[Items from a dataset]
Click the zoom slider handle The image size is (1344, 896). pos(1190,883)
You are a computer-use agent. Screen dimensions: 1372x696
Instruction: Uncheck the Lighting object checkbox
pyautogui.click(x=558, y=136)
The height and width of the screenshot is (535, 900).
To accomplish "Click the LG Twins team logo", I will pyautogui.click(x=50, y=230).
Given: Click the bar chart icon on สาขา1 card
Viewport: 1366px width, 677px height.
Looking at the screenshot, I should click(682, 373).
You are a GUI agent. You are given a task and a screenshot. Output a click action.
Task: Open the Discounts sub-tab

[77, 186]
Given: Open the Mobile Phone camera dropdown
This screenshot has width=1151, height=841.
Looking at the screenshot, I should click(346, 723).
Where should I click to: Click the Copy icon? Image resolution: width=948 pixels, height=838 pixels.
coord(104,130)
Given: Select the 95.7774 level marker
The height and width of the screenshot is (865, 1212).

_Exercise_. Copy each entry exactly, with nothing added or dropped.

_Written reply_.
Click the zoom slider handle The image size is (1344, 896). pos(1190,883)
You are a computer-use agent. Screen dimensions: 1372x696
Instruction: Uncheck the Lighting object checkbox
pyautogui.click(x=558, y=136)
The height and width of the screenshot is (535, 900).
To accomplish "Click the LG Twins team logo", I will pyautogui.click(x=50, y=230).
Given: Click the bar chart icon on สาขา1 card
Viewport: 1366px width, 677px height.
Looking at the screenshot, I should click(682, 373).
You are a GUI agent. You are given a task and a screenshot. Output a click action.
Task: Open the Discounts sub-tab

[77, 186]
Given: Open the Mobile Phone camera dropdown
This screenshot has width=1151, height=841.
Looking at the screenshot, I should click(346, 723).
Where should I click to: Click the Copy icon? Image resolution: width=948 pixels, height=838 pixels.
coord(104,130)
Given: Select the 95.7774 level marker
The height and width of the screenshot is (865, 1212).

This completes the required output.